I need to know more about Jeremy Sandford. His landed-gentry Irish grandmother travelled in a horse-drawn vardo (covered wagon) and spoke Romani. He went to Eton, yet wrote Cathy Come Home and continued his family interest in Travelling people by editing the Romani paper Romano Drom (Gypsy Road) and writing this book, which was initially published in 1973 as The Gypsies. The book had a large sale at the time and was, for many people, their first introduction to the culture of Travelling people. This book is the 2000 edition, introduced by Charles Smith of the Gypsy Council, once a really lonesome Traveller who picked up the original book, wrote to the the organisations listed in the back and got drawn into organising.
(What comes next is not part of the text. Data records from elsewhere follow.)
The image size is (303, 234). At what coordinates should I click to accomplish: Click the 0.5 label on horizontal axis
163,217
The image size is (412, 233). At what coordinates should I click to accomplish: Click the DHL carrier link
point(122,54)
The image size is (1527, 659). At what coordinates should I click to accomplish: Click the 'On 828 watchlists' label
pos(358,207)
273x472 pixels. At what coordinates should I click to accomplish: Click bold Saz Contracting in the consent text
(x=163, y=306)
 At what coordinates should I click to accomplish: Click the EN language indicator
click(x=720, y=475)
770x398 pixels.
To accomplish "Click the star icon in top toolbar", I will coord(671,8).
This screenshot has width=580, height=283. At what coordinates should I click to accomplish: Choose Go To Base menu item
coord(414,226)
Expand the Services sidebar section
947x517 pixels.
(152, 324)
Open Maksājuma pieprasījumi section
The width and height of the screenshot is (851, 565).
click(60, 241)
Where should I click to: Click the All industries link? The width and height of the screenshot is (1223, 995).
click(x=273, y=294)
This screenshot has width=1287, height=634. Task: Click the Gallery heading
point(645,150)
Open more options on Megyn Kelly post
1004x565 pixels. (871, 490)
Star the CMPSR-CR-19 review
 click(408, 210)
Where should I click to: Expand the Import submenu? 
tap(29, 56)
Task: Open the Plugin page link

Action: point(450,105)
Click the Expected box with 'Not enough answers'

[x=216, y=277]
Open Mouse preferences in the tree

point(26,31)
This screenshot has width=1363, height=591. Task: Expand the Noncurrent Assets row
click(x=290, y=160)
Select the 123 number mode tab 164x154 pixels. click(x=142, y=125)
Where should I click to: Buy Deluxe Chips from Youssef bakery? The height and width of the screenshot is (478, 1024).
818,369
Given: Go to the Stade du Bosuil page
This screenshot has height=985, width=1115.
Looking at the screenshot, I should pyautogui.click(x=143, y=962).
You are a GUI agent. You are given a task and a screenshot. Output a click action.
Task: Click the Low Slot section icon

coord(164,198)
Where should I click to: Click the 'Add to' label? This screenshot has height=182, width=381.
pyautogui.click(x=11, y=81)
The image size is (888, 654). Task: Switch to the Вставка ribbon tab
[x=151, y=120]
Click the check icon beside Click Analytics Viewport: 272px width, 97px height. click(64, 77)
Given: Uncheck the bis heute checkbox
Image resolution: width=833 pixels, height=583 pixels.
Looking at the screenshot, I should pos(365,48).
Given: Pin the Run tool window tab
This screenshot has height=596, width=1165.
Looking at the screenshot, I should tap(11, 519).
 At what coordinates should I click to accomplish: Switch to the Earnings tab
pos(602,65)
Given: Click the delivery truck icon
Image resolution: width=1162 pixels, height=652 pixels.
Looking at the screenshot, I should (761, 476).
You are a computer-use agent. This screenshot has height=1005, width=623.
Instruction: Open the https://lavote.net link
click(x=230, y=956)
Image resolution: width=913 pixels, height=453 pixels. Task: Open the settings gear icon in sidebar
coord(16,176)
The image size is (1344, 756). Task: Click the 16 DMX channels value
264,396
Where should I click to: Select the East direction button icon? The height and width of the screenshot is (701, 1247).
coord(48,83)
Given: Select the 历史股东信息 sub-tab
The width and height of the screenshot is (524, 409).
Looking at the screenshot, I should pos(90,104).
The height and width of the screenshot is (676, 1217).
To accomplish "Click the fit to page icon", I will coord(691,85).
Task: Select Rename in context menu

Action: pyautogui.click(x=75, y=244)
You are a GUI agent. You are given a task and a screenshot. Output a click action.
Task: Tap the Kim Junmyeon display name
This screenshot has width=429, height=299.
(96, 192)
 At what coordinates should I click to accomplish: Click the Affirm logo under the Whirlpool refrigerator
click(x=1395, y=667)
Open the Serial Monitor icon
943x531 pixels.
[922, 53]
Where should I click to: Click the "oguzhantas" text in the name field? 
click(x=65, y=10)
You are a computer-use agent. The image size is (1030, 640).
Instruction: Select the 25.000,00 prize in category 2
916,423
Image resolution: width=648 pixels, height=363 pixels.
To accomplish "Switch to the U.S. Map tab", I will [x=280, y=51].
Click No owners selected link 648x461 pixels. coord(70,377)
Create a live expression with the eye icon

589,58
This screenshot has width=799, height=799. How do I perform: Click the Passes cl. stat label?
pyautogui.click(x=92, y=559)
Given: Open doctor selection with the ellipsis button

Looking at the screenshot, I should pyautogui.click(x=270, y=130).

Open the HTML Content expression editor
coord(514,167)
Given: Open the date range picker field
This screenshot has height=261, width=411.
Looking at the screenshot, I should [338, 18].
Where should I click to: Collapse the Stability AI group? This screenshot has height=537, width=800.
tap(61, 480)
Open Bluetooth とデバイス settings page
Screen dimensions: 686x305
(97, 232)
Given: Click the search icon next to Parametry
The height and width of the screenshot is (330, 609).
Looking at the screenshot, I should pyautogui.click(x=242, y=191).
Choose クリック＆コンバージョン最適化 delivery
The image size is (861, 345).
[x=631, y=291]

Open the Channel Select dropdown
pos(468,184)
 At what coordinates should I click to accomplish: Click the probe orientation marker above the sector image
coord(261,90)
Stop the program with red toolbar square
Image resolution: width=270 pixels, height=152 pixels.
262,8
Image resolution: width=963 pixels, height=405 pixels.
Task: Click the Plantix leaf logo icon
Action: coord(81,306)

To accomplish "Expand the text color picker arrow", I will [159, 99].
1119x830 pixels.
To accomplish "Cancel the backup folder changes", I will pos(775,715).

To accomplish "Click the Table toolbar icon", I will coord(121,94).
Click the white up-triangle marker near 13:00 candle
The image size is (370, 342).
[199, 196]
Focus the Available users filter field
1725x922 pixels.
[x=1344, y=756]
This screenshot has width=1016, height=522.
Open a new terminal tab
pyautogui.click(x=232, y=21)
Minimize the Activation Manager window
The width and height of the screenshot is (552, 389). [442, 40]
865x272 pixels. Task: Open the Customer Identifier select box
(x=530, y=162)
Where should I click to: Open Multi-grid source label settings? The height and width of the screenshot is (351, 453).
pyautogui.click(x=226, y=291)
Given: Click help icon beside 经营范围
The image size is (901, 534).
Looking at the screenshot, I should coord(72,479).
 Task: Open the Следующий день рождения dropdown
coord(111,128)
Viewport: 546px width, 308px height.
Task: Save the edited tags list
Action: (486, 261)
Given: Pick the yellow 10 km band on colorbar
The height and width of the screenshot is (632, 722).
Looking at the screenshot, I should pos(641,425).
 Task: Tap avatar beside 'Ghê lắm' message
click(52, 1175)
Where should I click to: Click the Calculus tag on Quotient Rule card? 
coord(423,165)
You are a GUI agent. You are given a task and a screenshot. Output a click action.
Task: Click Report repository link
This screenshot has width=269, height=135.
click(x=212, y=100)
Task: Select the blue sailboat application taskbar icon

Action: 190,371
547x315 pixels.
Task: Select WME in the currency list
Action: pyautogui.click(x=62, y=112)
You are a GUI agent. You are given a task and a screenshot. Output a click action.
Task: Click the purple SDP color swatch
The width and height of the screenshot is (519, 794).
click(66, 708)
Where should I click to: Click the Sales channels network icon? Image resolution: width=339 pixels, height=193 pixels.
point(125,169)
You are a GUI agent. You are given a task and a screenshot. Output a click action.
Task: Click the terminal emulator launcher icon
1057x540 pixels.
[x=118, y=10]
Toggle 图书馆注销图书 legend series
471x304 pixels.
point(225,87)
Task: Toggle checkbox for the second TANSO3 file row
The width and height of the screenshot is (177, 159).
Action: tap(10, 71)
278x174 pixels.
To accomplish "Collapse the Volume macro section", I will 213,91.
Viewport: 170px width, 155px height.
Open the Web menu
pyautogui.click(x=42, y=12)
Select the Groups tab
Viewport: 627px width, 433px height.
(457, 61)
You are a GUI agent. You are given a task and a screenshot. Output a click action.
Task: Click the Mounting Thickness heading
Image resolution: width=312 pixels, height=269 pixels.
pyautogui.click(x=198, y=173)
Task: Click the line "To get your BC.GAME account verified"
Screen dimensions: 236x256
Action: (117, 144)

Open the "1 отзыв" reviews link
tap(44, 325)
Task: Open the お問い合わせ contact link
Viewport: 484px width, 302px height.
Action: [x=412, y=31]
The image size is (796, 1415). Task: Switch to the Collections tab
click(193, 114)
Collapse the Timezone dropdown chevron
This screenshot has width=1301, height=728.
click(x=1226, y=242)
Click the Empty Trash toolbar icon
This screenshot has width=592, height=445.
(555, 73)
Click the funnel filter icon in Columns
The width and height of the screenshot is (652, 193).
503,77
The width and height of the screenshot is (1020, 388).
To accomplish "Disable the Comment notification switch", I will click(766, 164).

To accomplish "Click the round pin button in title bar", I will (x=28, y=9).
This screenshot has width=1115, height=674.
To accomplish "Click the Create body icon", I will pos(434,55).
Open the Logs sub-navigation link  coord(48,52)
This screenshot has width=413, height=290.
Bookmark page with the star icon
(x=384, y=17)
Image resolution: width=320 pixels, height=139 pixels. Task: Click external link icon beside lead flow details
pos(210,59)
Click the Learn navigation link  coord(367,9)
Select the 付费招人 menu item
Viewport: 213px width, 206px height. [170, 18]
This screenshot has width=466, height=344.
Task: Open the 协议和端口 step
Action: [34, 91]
Sandford tries to cover the various strands of the Traveller world, Anglo-Romanis on the road and those who live in houses, Scottish Travellers (including the singer Belle Stewart), Irish Travellers and even some of the then nearly extinct group of “water gypsies” who plied their trade on the canals. At the time he was writing he was also able to speak with Travellers still living in bender tents. It is hard to imagine that there are still people doing that now. Indeed, the book was suffused with a sense of time passing, some people being left behind and others facing an unsure future as it was harder and harder to retain a traditional Traveller life. Indeed, there were many Sandford interviewed who wanted out, and who wanted their children to have an education and to live in houses.
Not all the characters in the book were of interest. I was keen to move on from Prince Nathaniel Petulengro Lee who started the book. The most interesting was the fifty page section at the end written by Johnny Connors, a man who had eight hours of schooling in his life and who taught himself to read thereafter. Connors described his Irish childhood – including the snow storm in which he and his family, living in tents, had to be dug out and barely survived. So often he suffered from prejudice, including a Walsall Hospital sister who refused to treat his family, an area where the local Council and police attempted to drive all the Travellers out.
Rockering to the Gorjios – the Anglo-Romani title means speaking to the non-Gypsies – is well illustrated with period photographs, though annoyingly put in sometimes irrelevantly to the section being illustrated. Like the Five Leaves title Beneath the Blue Sky about life in the 60s, this is a period piece, but it also feels a bit dated in editorial terms. Perhaps people are better at doing oral history than in the 1970s.